Wednesday, January 28, 2026

The silence of Barack Obama, Kamala Harris, and Nancy Pelosi on the massacres unfolding in Iran is not accidental. It is deliberate and deeply political. Why? Iran’s revolution is nationalist and secular at its core. This movement is not about reforming the Islamic Republic of Iran, it is about ending it. Protesters are demanding an Iran-first future, free from clerical rule, political Shia, and foreign ideological control. That vision clashes directly with a globalist worldview that is suspicious of nationalism and uncomfortable with strong, culturally rooted nation-states that insist on sovereignty.


 It exposes the catastrophic failure of political Shia.

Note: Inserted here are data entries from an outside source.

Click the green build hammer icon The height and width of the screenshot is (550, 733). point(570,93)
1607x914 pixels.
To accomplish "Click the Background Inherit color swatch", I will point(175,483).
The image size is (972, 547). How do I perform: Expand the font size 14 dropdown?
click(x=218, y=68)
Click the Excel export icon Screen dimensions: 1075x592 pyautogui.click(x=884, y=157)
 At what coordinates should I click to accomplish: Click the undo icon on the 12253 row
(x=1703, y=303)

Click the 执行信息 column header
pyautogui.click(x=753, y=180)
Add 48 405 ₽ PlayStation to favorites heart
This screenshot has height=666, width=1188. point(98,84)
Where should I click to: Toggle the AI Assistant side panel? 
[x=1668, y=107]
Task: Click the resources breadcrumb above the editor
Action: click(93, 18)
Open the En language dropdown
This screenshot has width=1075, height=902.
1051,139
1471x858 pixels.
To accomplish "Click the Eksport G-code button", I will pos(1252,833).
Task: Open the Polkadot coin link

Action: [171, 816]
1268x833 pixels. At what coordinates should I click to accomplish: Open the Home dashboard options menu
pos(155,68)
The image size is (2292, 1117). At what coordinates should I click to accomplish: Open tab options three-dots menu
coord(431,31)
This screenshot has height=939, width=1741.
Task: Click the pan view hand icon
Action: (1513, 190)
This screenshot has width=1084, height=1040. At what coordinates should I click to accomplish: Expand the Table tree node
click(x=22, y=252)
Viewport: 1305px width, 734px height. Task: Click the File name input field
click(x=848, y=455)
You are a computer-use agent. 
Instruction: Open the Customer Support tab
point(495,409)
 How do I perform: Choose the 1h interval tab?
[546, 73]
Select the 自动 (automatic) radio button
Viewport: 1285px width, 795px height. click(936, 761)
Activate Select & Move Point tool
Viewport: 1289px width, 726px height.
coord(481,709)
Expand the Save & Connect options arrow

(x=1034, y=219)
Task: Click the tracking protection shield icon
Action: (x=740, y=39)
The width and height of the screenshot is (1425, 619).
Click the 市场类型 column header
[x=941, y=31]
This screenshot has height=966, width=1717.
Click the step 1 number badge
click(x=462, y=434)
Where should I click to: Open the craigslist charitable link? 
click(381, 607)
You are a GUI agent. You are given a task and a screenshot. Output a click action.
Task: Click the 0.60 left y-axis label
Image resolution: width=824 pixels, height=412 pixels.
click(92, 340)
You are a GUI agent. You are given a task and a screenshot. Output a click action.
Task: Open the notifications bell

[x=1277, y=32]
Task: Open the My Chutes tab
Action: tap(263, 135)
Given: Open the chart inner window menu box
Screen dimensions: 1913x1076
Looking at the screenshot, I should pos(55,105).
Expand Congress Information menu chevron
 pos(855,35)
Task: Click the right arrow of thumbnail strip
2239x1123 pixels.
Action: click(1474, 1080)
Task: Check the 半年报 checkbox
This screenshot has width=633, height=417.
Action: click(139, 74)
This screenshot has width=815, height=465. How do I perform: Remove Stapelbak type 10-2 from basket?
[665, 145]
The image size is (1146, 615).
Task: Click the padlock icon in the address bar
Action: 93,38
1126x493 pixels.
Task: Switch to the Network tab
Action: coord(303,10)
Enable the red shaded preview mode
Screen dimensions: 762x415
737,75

For decades, Western policymakers engaged with and legitimized this movements under the illusion that they could be moderated or integrated. Iran proves the opposite. Supporting Iranian protesters would mean admitting that these policies empowered one of the most violent theocratic regimes on earth - a moral and strategic disaster that many architects of those policies refuse to confront.
It does not fit the identity-politics framework.
Iranian protesters are not appealing to Western progressive language or causes. They are not asking for symbolic representation or ideological validation. They are demanding sovereignty, cultural revival, women’s freedom, and a secular political order rooted in Iranian identity. That makes their revolution difficult to package, hashtag, or exploit within Western activist narratives.
Silence protects past and present policies.
Speaking clearly about Iran would reopen uncomfortable debates about nuclear deals, sanctions relief, appeasement, and the continued legitimization of a regime that systematically murders its own people. Silence becomes a shield - a way to avoid accountability for years of strategic misjudgment.
The Iranian revolution threatens multiple power structures at once.
It undermines Jihadist ideology by showing that Muslim-majority societies can and do reject theocracy. At the same time, it challenges globalist elites by asserting national identity, cultural continuity, and political independence over transnational ideological control.
That is why the globalist left looks away.
Not because they don’t know what is happening - but because acknowledging it would shatter too many narratives they have spent decades building.